Trecho do texto
....

Imaginação x Realidade

Se tornou terrivelmente óbvio que nossa tecnologia ultrapassou nossa humanidade
EINSTEIN, Albert.



Estamos vivendo o período de maior desenvolvimento tecnológico nunca antes visto na história da humanidade. Uma prova disso é o crescente número de novas pantentes por ano registradas no escritório central de patentes dos EUA. Durante os 20 e poucos anos da minha vida a alteração causada pela tecnologia nas nossas vidas é absurda. Em 2007 era lançado o primeiro iPhone, antes disso não existiam smartphones. Hoje eles estão na mão de milhões de pessoas. Levou menos tempo pra essa tecnologia se espalhar do que a primeira viagem de circunavegação da Terra, primeiramente completada em 8 anos por Juan Sebastián Elcano. Ok, já chegamos na lua, tem um robô em marte, gravamos o primeiro vídeo de uma lula gigante na natureza, estamos nos preparando pra mineração de asteróides e construindo um motor de dobra, o que mais queremos do mundo? Pera aí? Motor de dobra? Mineração de asteróides? Sério mermo?

....

Objetivo do exercício
Transcreva, por favor, o texto sobre tecnologia e humanidade na íntegra, sem alterar nenhuma palavra ou sinal. O material vem de uma fonte diferente.

Dados fornecidos
....

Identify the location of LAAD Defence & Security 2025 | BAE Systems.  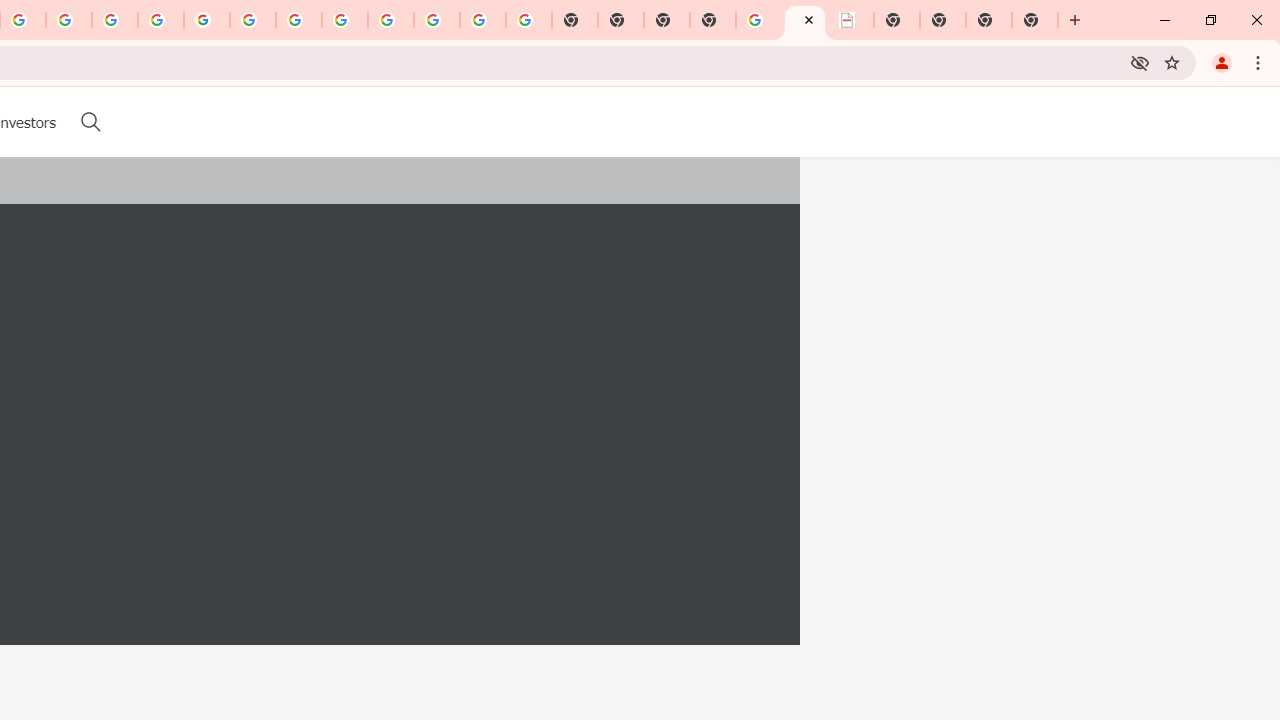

....

Resposta completa
Imaginação x Realidade

Se tornou terrivelmente óbvio que nossa tecnologia ultrapassou nossa humanidade
EINSTEIN, Albert.



Estamos vivendo o período de maior desenvolvimento tecnológico nunca antes visto na história da humanidade. Uma prova disso é o crescente número de novas pantentes por ano registradas no escritório central de patentes dos EUA. Durante os 20 e poucos anos da minha vida a alteração causada pela tecnologia nas nossas vidas é absurda. Em 2007 era lançado o primeiro iPhone, antes disso não existiam smartphones. Hoje eles estão na mão de milhões de pessoas. Levou menos tempo pra essa tecnologia se espalhar do que a primeira viagem de circunavegação da Terra, primeiramente completada em 8 anos por Juan Sebastián Elcano. Ok, já chegamos na lua, tem um robô em marte, gravamos o primeiro vídeo de uma lula gigante na natureza, estamos nos preparando pra mineração de asteróides e construindo um motor de dobra, o que mais queremos do mundo? Pera aí? Motor de dobra? Mineração de asteróides? Sério mermo?